А они будто услышали и на Ильин день пришли Илью с Днём Ангела поздравить. А он им обоим, нежданно для себя, так обрадовался – до сумерек из избы не отпускал.
А в полях уже хлеб заколосился.
– Кукушек чего-то не слыхать.
– Да они, Илюша, житным колосом подавились, – смеётся отец, – столько хлебу уродилось, прямо беда.
– Эх, не могу я тебе помочь, батюшка…
– Не кручинься, сынок! Столько добрых людей мне подсобить обещались – не счесть. Будем зимой с хлебом.
А вот Борис и Глеб – поспел хлеб. Все, даже дети малые, в поле. Один Илья в избе. Задумчиво крутит меж пальцев второй узелок на бечеве от креста, на то место настороженно поглядывает, где в прошлый раз святой Глеб стоял. Вдруг в свой день придёт и спросит: «Ну, Илья, усмирил ли гордыню свою?» Что ответить?
В тревожном ожидании день мимо прошёл. Только ночью Илья вздохнул с облегчением: не надо пока ответа держать, не готов ещё…
Осенины в яркий сарафан землю вырядили, и настало бабье лето. Полетели неведомо куда, на тёмные воды или прямо на небо, журавушки, стрижи и касаточки, а ласточки, сказывают, сцепившись ножками, в реках и озёрах от зимы прячутся.
– Всякому лету аминь, – вздохнула Ефросинья, – и у нас похороны на дворе.
– Да ты что, матушка! Какие похороны?
– Да не пужайся, Илюша, тараканьи. На-ка вот, выдолби в репке серединку. Мы в неё мух уложим и тараканов, сколь наловим, и будет им в этом гробу смерть на всю зиму[4].
– У этих горе, а у коров праздник – быки в гости пожаловали, – озорно щурится отец. – На весь Муром ревут от радости.

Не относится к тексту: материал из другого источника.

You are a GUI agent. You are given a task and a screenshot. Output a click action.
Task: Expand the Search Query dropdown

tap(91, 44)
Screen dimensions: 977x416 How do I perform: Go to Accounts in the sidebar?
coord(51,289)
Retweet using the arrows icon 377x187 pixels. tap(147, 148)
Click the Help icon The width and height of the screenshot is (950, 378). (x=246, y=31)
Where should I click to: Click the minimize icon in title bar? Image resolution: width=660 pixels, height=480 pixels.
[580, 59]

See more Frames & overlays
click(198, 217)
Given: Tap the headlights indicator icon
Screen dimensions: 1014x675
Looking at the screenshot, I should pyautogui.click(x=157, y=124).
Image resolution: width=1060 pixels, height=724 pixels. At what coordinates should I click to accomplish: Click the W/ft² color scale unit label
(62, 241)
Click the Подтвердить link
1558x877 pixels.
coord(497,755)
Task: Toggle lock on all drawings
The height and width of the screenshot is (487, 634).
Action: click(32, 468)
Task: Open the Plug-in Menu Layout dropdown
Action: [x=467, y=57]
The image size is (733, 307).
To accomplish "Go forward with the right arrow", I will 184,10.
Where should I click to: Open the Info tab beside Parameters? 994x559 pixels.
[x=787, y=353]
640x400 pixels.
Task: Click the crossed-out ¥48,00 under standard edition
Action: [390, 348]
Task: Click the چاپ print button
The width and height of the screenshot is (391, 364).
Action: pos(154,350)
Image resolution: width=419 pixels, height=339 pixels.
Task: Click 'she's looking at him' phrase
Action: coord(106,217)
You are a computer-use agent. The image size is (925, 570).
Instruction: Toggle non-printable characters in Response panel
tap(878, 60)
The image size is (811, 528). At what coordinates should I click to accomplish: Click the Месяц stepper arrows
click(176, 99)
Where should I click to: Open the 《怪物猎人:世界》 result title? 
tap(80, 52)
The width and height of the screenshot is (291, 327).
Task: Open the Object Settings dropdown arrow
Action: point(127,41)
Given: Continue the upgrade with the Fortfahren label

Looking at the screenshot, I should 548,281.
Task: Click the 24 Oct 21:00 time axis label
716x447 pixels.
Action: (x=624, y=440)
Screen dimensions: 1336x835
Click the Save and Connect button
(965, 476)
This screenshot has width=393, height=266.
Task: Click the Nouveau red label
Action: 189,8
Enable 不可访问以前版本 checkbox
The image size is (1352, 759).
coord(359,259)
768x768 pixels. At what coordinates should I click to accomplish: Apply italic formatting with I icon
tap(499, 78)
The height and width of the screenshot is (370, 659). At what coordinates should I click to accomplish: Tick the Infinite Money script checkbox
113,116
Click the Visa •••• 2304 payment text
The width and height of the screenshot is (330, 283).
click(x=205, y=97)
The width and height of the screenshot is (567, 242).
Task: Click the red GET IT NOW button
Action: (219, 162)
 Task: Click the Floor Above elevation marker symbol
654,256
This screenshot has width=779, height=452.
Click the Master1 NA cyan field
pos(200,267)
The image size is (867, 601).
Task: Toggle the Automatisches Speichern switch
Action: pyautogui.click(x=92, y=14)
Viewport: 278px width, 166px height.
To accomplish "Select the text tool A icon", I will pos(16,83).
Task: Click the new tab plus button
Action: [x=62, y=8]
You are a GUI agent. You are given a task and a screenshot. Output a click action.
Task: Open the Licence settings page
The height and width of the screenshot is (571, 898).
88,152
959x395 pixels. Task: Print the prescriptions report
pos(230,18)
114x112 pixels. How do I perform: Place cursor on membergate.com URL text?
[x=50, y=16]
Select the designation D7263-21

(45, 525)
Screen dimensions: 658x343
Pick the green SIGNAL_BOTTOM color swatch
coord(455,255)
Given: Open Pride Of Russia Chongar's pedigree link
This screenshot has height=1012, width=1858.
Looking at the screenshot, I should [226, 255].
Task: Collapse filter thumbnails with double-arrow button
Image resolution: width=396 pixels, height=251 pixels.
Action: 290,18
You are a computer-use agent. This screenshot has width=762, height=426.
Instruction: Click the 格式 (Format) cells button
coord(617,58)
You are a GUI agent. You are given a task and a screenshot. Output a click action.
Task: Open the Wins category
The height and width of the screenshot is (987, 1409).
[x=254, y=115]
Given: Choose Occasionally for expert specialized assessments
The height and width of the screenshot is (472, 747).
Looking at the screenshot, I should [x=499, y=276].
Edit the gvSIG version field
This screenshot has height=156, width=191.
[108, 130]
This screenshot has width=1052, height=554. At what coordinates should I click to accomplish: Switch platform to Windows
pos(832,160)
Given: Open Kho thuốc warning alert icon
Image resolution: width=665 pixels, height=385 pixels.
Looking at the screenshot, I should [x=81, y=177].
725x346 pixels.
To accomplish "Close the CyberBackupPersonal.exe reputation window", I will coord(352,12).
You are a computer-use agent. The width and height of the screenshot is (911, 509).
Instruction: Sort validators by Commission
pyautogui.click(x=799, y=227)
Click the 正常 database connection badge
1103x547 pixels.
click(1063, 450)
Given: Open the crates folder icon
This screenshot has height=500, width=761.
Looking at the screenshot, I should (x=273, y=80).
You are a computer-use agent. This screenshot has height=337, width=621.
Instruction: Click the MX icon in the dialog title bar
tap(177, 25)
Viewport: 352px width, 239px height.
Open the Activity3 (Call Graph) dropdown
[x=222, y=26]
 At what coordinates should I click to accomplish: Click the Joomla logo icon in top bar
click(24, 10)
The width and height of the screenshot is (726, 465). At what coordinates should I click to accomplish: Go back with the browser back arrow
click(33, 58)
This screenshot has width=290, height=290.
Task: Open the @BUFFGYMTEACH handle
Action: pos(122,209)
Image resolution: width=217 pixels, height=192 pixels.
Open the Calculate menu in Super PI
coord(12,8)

Листопад октябрьскую хлябь засыпать торопится, чтобы Божья Матерь свой небесный покров не на грязь постелила. И когда в октябре Илья будто впервые увидел чудесное, блистающее на траве небесное покрывало, а на нём серебряную, от инея сверкающую иву, со страхом перекрестился, решив, что это сама Богородица во дворе стоит.
Торопливо вытирая нежданные слёзы, глядел могучий Илья на это чудо и шептал:
– Матушка, матушка моя! Жизни за тебя не жаль…
Ещё несколько долгих лет минули. Илье уж тридцать. Борода густая, тёмная, плечи богатырские, а в глазах свет, покой и мудрость. Эх, кабы ноги его каменные такими же податливыми стали, как душа. А душа его за эти годы много к Богу подвинулась.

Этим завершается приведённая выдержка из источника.